Madrid y Barcelona están en el punto de mira de la Comisión Europea por la mala calidad del aire de las dos ciudades. La carta remitida este mes al Ministerio de Transición Ecológica en la que apuntaba directamente a Madrid y al área metropolitana de Barcelona fue un mal síntoma, confirmado por la decisión adoptada esta semana de denunciar a España por los incumplimientos en esta materia en las principales ciudades.

En 2018 Italia, Alemania, Reino Unido y Francia fueron llevadas a la Corte de Justicia de la UE por la Comisión Europea por la calidad del aire en algunos núcleos urbanos. La Comisión concedió a España un periodo de gracia. «En lo que se refiere a Chequia, Eslovaquia y España, las medidas que se están adoptando o que están previstas, de acuerdo con la información recibida por la Comisión tras la cumbre ministerial sobre calidad del aire, parecen ser las adecuadas para hacer frente a las carencias detectadas, siempre y cuando se ejecuten correctamente», aseguraba el comunicado de prensa de la Comisión.

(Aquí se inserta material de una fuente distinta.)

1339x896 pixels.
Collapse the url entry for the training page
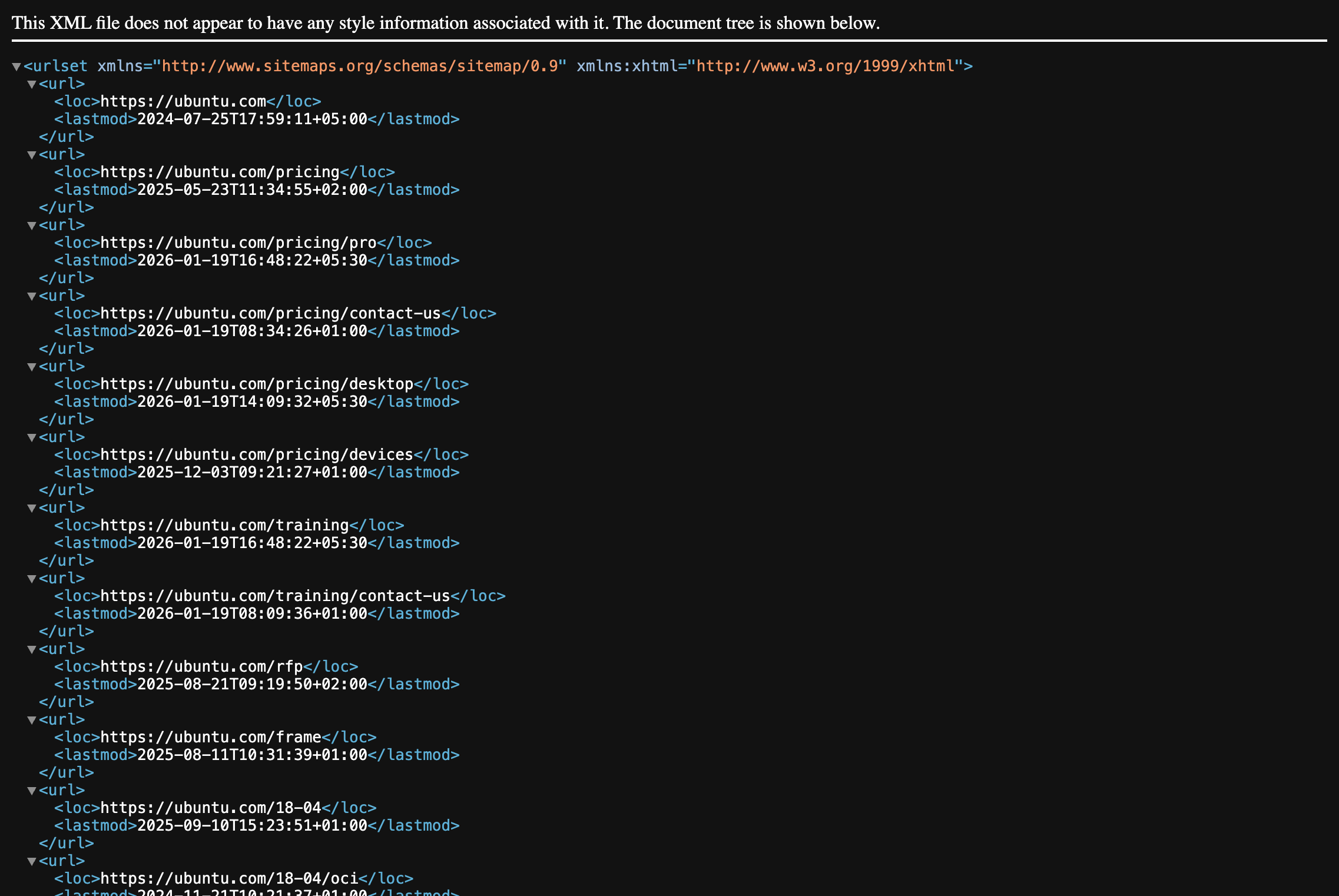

La carta remitida por Karmenu Vella, comisario de Medio Ambiente, pedía a España medidas adicionales sobre calidad del aire para paliar los niveles de dióxido de nitrógeno (NO2) que, en ciudades como Madrid o el área metropolitana de Barcelona, vulneran los límites establecidos por la normativa europea. El Ministerio de Medio Ambiente reenvió la carta al Ayuntamiento de Madrid y a la Generalitat de Cataluña, al implicar a varios municipios, al ser las autoridades locales las que deben implementar las políticas de calidad el aire.

Así, la UE ha confirmado este jueves que denunciará a España al Tribunal Superior de Justicia Europeo y es posible que concluya con una sanción cuya la multa llegaría al Gobierno, que es el interlocutor en la UE, y posteriormente se dirimirán las responsabilidades de acuerdo al Real Decreto 515/2013 del 5 julio, por el que se regulan los criterios y el procedimiento para determinar y repercutir las responsabilidades por incumplimiento del Derecho de la Unión Europea.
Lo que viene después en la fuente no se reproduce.